DE1280493B - Process for the production of foundry molds and cores - Google Patents

Description

Process for the production of foundry molds and cores Foundry molds and cores are known to be produced by using a suitable mineral granular material, usually quartz sand, with a binding agent, e.g. B. swellable clay, Pumpkin seed oil, synthetic resin, etc. mixed and then by pounding, shaking, pressing, shooting deformed and the like.

In recent years, the so-called croning process has increased gained importance by using a mixture of sand and a thermosetting Uses synthetic resin and only produces thin molded masks or hollow cores (cf. German patent 832934 and 832 957).

A variant of the process is that you use the compressed air gun fumes a so-called fine layer mass onto the hot model (cf.

Lottermoser, Foundry 1956, p. 283).

The croning process is very expensive to carry out Metal models that can be heated to temperatures from 300 to 4000 C, and is therefore limited to large series for cost reasons.

There has therefore been no lack of attempts to find a kind of "form mask process" to develop that works with cold models or core boxes. Let it be remembered to the so-called Schlickersturzverfahren (German patent 767 075), which involves plaster models and an aqueous slip of ceramic materials works. The molded shells obtained however, they are very unstable and have to be dried again.

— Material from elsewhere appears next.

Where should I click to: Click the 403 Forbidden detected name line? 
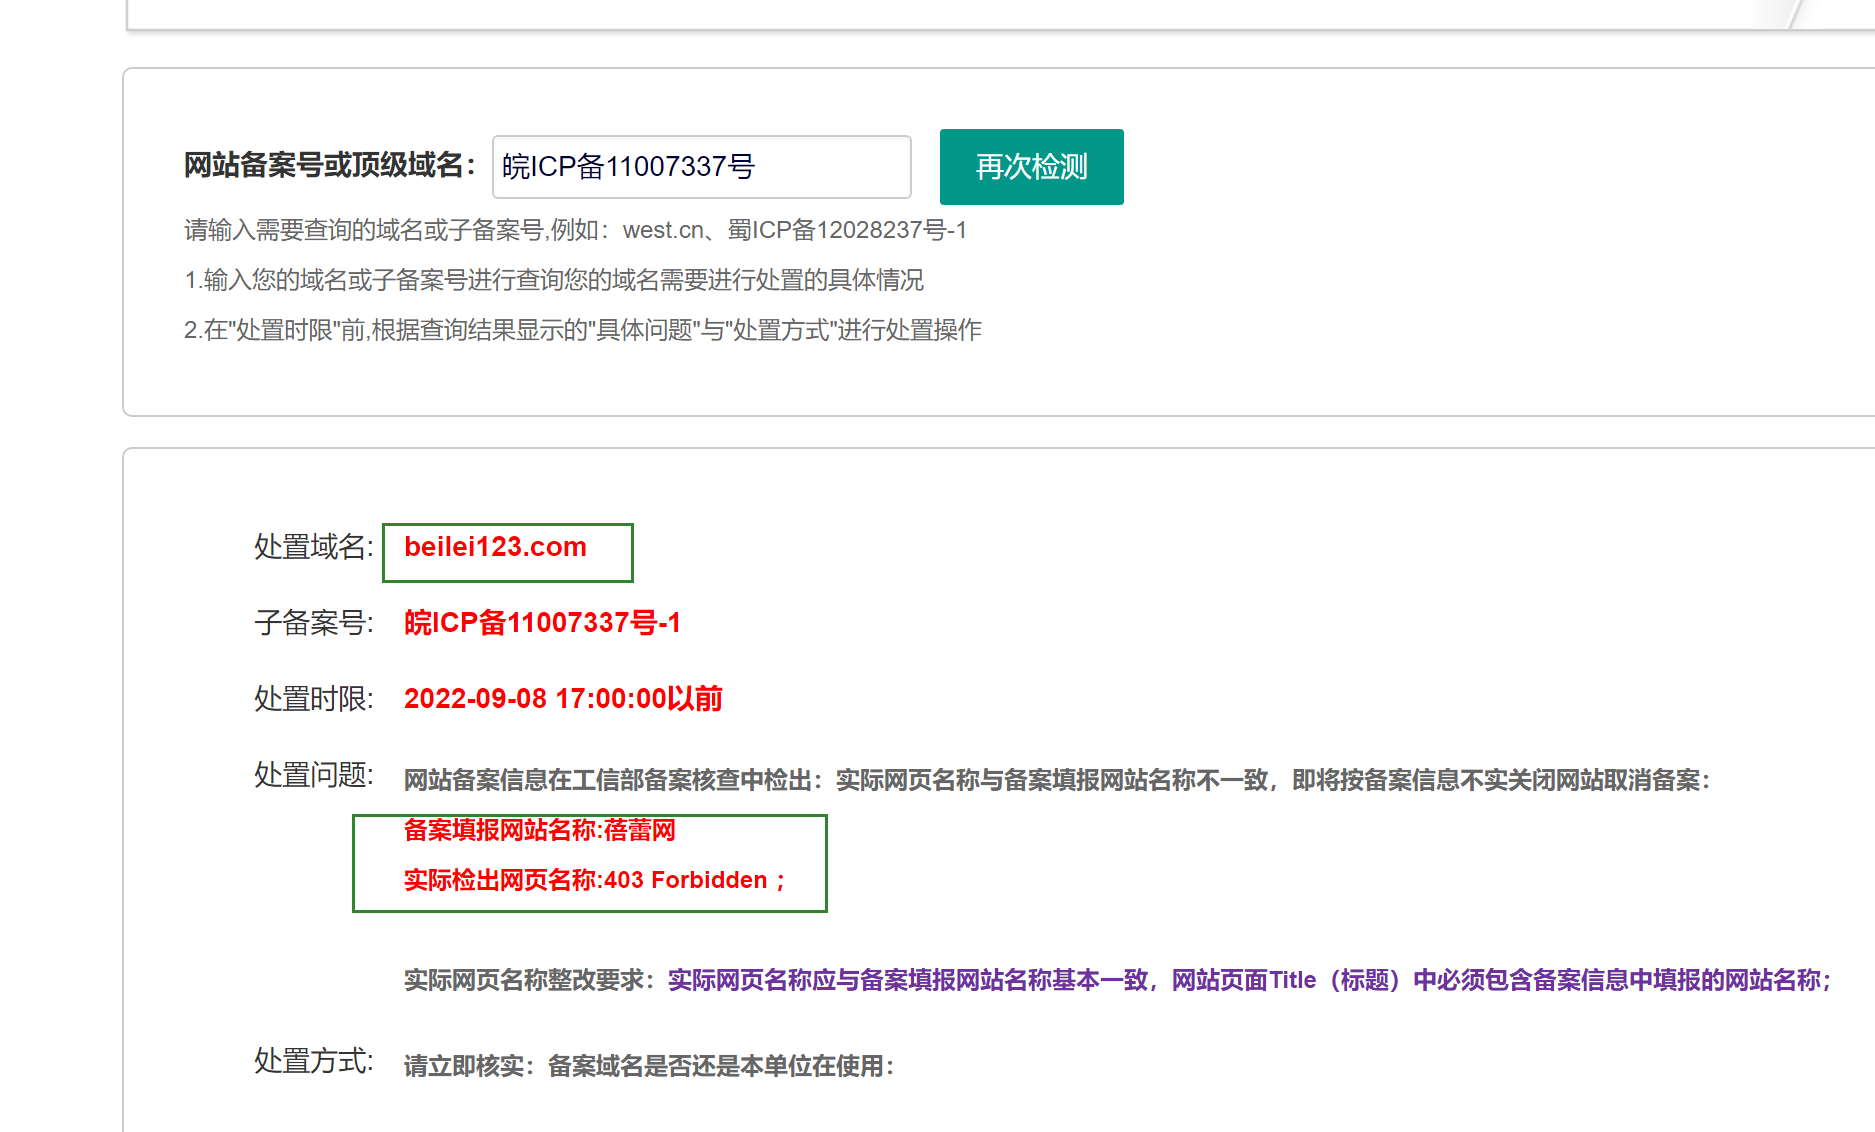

In the German patent 880 467 it is stated that one has thin mold shells from mixtures of inorganic substances with suitable organic binders can, wherein the curing z. B. is possible at room temperature. details The patent specification describes the type of manufacture and the duration of curing not to be found.

In the German Auslegeschrift 1 030 525 it is proposed that molded masks produced from a synthetic sand using a "reaction gas", which also serves as a carrier gas for the molding sand.

All of these suggestions have not been realized in practice because they always start from moist, non-pourable sand mixtures, which are difficult to apply to the models as thin-walled bowls.

In further processing of the production of molded masks and hollow cores by means of cold models, d. H. at room temperature, it has now been found that you can can solve the problem in the following ways.

A well-known multi-component Spray gun becomes a suitable one reactive binder and a suitable hardener supplied separately. the The reaction partners are combined in the spray head immediately before the outlet from the spray nozzle.

Above the spray nozzle is a supply pipe for the sand or a other mineral filler attached; the supply of sand takes place either by blowing or by suction. The sandblast and the one emerging from the spray nozzle Beams of the two reactants are at an angle to each other and mix immediately after exiting the spray gun so that they are simultaneously and hit the model plate together and form a layer there, whose Strength is predetermined by the injection time.

The solidification of this layer takes place through the premixed in the spray head Reactants; the time required for this is determined by the type of Reactants and their proportions and can be regulated within wide limits.

Particularly suitable binder systems for carrying out the process are acid-curable condensation resins, e.g. B. phenolic, urea or furan resins, Hydroxyl-containing compounds crosslinkable by polyisocyanates, in particular Polyglycols, as well as unsaturated polyester resins and epoxy resins.

Apart from sand, all mineral components are found in foundries common molding materials such as zirconium silicate, chrome ore sand, olivine sand, chamotte etc. into consideration.

The models and core boxes required for the process can be, as they do not have an elevated temperature are exposed to known from all Model building materials are produced.

Claims (1)

Claim: Process for the production of thin-walled molded masks or hollow cores using chemical binder systems that cure at room temperature, characterized in that the various reaction components of a binder the spray head of a multi-component spray gun separately and the mixing immediately before the exit from the spray nozzle and that one also makes the The jet of the reaction mixture emerging from the spray nozzle as a further component dry mineral filler supplies so that all components together and at the same time encounter a cold model, where they as a result of the reaction of the Cure binder components to form a shell.